▶ **Supplied material**
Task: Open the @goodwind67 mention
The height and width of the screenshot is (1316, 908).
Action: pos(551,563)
==
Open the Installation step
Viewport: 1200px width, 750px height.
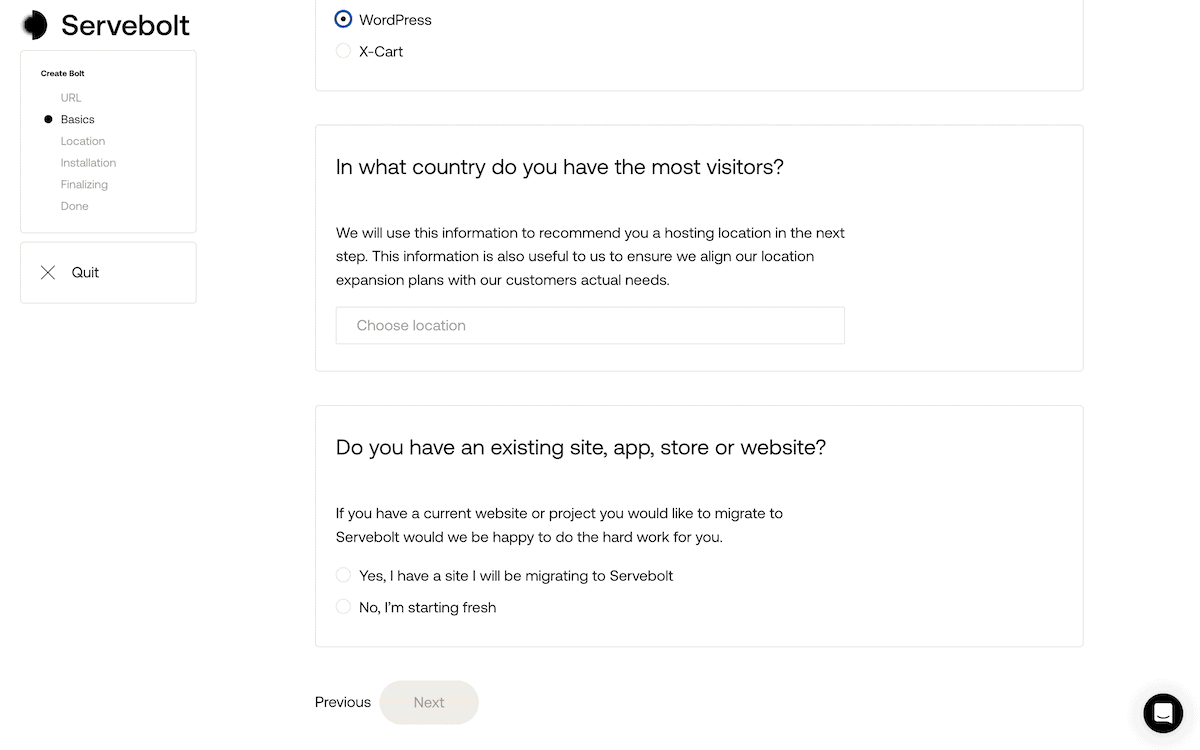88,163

▶ **Task to carry out**
Can you render the lines as a numbered list, beginning at the line that has "Task: Open the @goodwind67 mention" and stopping after the line that has "Action: pos(551,563)", with any blank lines left out?

▶ **Answer to the exercise**
1. Task: Open the @goodwind67 mention
2. The height and width of the screenshot is (1316, 908).
3. Action: pos(551,563)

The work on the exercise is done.